— START OF TEXT —

I heard a preacher one time tell one of the most moving things.  There was an old gentleman whose wife died, and he went to live with his daughter.  And they built a room onto the house for the aged father to live in.  The father went one time to the pastor, who’s telling the story, went to the pastor and said, “Pastor, sometimes God seems so far away.  Just so far away.  I wish I knew how to get close to Him, and that He would be close to me.”  And just of a sudden there came into the heart of the pastor an answer.  He said, “Tell you what you do: you draw up a chair by the side of your chair, and you just talk to the Lord Jesus in that chair, just as though He were there in the days of His flesh.  You just talk to Him, and He will listen and He will talk to you back into your heart.  You just talk to Him.” So the old man did it.

— END OF TEXT —
— START OF RAW DATA —

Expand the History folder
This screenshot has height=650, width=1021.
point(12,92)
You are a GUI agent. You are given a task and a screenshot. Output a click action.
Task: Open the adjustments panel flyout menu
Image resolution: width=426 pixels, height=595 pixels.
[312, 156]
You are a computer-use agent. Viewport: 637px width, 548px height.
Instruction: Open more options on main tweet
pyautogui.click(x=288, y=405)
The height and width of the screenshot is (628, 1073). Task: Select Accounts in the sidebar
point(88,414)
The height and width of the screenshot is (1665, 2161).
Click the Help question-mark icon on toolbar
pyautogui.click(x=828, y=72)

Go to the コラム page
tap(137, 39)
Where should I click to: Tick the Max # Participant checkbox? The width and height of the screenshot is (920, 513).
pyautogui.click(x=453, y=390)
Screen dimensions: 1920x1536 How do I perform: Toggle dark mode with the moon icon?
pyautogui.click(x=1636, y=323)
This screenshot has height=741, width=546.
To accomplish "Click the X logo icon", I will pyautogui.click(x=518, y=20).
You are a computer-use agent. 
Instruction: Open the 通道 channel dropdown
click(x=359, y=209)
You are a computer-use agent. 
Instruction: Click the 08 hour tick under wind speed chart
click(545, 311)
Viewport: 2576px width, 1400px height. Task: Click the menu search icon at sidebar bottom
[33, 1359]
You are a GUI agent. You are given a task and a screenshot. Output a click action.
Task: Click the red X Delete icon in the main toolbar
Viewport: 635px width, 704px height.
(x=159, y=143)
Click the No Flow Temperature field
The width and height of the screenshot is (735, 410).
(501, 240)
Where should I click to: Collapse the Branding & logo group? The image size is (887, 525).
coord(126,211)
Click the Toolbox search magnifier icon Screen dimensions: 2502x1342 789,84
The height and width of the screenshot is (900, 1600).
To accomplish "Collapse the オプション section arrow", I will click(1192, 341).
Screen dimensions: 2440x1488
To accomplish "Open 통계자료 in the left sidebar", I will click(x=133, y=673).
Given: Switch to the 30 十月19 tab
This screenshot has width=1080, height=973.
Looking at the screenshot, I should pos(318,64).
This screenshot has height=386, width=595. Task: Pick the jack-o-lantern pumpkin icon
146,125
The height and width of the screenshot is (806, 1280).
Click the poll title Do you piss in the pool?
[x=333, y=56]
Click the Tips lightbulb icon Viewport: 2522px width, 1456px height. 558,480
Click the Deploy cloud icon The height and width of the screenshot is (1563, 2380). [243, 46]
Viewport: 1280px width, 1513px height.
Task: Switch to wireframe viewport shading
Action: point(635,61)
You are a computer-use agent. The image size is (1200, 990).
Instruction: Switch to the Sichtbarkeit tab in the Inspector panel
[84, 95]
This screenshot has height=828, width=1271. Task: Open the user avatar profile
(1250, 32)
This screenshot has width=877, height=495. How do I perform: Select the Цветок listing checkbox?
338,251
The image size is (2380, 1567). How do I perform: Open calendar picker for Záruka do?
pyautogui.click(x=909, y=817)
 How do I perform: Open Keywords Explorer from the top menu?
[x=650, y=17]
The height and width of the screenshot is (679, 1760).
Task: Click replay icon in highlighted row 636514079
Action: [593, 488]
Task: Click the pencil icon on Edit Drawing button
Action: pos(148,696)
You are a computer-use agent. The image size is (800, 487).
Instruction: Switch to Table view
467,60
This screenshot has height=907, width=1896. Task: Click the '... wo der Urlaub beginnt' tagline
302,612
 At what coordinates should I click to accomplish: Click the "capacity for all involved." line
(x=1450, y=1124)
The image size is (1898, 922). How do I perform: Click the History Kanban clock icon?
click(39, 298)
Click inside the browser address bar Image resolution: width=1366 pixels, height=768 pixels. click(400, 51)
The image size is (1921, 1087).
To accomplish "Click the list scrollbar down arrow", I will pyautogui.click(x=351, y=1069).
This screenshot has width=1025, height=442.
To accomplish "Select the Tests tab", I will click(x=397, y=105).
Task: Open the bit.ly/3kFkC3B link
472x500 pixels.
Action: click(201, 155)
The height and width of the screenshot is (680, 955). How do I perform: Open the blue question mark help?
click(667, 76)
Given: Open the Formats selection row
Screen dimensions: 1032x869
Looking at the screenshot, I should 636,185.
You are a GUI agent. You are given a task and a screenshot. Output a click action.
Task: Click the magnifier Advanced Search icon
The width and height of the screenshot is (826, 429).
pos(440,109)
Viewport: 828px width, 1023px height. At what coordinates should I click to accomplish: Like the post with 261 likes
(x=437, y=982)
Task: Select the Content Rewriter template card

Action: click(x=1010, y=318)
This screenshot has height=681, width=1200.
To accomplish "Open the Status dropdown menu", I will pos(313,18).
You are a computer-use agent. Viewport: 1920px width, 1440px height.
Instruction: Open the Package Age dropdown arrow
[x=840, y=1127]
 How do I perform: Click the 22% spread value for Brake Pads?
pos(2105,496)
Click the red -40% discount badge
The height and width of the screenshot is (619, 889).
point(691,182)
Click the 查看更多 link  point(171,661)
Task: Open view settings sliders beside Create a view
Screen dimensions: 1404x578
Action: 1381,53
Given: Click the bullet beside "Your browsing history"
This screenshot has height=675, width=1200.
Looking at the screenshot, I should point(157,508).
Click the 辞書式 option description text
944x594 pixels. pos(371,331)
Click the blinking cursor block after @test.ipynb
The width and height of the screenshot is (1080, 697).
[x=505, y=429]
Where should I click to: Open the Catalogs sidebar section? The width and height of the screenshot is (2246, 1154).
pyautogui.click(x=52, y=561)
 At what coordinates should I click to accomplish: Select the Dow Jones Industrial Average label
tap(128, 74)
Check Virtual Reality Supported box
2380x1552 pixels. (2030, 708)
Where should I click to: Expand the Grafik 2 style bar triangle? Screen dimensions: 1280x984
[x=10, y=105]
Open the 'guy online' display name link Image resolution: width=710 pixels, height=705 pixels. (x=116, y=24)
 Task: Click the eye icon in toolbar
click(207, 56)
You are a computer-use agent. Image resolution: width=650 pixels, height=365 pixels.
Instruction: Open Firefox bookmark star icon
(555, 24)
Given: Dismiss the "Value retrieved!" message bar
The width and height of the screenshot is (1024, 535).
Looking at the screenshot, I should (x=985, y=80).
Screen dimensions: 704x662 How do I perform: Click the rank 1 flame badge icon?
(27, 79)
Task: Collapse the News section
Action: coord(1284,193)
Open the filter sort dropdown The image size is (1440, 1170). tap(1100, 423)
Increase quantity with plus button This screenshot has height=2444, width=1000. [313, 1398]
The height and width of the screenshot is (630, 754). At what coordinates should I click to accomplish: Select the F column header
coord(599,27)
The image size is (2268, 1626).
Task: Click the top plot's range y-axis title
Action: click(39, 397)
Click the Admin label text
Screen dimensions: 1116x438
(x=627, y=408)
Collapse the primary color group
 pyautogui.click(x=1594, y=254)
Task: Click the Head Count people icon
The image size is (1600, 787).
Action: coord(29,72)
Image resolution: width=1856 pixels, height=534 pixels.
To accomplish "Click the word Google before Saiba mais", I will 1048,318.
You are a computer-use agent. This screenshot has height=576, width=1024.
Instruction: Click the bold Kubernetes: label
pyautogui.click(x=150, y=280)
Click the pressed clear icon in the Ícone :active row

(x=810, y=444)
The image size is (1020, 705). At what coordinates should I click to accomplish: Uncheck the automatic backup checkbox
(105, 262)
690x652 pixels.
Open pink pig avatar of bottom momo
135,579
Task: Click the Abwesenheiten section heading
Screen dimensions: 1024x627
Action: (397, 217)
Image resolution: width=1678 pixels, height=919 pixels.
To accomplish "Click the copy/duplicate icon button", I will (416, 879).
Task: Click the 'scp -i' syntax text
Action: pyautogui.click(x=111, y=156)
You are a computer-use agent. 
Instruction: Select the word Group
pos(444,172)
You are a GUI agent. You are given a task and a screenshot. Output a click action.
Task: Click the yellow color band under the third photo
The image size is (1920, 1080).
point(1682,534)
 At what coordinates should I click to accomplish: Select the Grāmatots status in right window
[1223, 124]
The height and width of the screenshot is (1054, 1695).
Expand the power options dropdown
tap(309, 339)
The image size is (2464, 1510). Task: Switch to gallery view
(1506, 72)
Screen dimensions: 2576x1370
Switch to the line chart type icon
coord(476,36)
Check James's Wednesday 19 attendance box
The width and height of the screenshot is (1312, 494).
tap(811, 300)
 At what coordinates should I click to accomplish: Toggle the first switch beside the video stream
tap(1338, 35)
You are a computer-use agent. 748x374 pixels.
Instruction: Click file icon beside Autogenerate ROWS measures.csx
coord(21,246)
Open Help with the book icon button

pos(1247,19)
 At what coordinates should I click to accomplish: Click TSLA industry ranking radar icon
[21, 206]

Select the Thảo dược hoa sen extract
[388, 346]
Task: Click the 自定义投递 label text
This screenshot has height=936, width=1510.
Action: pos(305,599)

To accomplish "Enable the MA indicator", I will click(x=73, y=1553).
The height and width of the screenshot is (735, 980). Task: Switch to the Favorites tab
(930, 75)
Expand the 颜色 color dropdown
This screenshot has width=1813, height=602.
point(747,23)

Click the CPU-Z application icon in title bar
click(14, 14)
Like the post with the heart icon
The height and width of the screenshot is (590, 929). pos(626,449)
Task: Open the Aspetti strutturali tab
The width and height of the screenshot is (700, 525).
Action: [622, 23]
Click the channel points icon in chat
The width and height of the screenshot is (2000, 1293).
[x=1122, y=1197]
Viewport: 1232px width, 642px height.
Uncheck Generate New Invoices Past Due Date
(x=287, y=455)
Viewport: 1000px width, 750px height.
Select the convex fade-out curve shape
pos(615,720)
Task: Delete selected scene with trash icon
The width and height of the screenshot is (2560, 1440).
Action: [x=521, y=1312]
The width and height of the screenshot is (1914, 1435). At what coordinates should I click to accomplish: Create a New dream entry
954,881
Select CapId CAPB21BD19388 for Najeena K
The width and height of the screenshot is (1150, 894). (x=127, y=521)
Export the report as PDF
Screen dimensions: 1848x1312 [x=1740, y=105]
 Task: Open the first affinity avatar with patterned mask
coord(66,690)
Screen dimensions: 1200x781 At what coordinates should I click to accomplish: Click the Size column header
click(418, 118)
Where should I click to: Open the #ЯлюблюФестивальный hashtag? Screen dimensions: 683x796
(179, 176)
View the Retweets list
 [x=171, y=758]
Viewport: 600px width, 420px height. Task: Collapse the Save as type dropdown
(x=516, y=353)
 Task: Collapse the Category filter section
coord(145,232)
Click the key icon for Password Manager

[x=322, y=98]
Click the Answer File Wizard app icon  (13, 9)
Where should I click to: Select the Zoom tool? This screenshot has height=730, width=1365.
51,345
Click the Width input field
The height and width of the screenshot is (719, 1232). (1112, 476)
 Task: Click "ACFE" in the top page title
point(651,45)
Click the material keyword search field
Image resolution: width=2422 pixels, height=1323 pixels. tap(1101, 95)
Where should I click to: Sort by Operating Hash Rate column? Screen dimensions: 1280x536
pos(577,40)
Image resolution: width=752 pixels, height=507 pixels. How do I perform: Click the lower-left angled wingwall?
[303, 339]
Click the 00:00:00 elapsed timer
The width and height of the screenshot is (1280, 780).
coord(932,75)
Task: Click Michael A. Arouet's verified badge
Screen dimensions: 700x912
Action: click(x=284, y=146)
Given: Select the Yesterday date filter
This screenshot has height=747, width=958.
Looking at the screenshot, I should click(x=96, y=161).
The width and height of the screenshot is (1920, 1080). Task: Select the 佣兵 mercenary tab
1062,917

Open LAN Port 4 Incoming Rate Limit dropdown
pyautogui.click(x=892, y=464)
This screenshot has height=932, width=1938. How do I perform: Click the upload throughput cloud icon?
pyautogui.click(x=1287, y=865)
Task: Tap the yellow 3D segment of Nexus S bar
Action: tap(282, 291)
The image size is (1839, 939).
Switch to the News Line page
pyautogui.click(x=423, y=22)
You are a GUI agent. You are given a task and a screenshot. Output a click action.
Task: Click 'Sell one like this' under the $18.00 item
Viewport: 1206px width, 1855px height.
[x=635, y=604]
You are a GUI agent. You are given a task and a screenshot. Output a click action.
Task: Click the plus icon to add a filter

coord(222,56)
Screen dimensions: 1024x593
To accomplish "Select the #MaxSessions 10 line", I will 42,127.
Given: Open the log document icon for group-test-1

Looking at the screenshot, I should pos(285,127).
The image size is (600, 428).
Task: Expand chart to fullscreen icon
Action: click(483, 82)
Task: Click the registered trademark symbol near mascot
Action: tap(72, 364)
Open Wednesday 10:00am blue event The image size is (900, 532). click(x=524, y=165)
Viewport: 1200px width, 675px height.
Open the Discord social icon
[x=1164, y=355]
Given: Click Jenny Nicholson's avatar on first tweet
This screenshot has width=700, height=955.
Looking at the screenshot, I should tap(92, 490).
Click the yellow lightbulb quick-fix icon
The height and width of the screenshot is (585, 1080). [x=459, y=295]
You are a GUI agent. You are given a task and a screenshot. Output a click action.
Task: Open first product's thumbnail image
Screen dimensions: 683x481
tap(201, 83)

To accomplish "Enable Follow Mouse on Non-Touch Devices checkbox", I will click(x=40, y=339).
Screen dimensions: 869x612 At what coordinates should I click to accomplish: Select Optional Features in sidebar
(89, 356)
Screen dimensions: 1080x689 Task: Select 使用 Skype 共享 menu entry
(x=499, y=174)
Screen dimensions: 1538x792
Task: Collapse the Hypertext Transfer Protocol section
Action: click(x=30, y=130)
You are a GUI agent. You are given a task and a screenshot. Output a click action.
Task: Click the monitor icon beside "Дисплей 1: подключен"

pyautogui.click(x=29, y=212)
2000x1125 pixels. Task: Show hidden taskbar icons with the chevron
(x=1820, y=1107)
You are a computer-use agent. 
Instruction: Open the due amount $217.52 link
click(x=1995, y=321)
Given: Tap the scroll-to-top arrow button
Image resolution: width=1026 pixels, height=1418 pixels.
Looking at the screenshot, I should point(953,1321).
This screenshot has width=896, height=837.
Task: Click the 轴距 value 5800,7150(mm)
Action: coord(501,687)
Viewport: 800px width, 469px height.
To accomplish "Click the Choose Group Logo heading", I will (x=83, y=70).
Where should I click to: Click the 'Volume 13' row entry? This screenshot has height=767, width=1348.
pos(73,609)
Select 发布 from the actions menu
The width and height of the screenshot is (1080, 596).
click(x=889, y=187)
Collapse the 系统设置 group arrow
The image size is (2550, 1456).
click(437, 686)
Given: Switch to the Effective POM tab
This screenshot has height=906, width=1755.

— END OF RAW DATA —

### AIM:
Reproduce the story about the old man and the chair word for word, from its first sentence to its last.

### RESPONSE TO THIS TASK:
I heard a preacher one time tell one of the most moving things.  There was an old gentleman whose wife died, and he went to live with his daughter.  And they built a room onto the house for the aged father to live in.  The father went one time to the pastor, who’s telling the story, went to the pastor and said, “Pastor, sometimes God seems so far away.  Just so far away.  I wish I knew how to get close to Him, and that He would be close to me.”  And just of a sudden there came into the heart of the pastor an answer.  He said, “Tell you what you do: you draw up a chair by the side of your chair, and you just talk to the Lord Jesus in that chair, just as though He were there in the days of His flesh.  You just talk to Him, and He will listen and He will talk to you back into your heart.  You just talk to Him.” So the old man did it.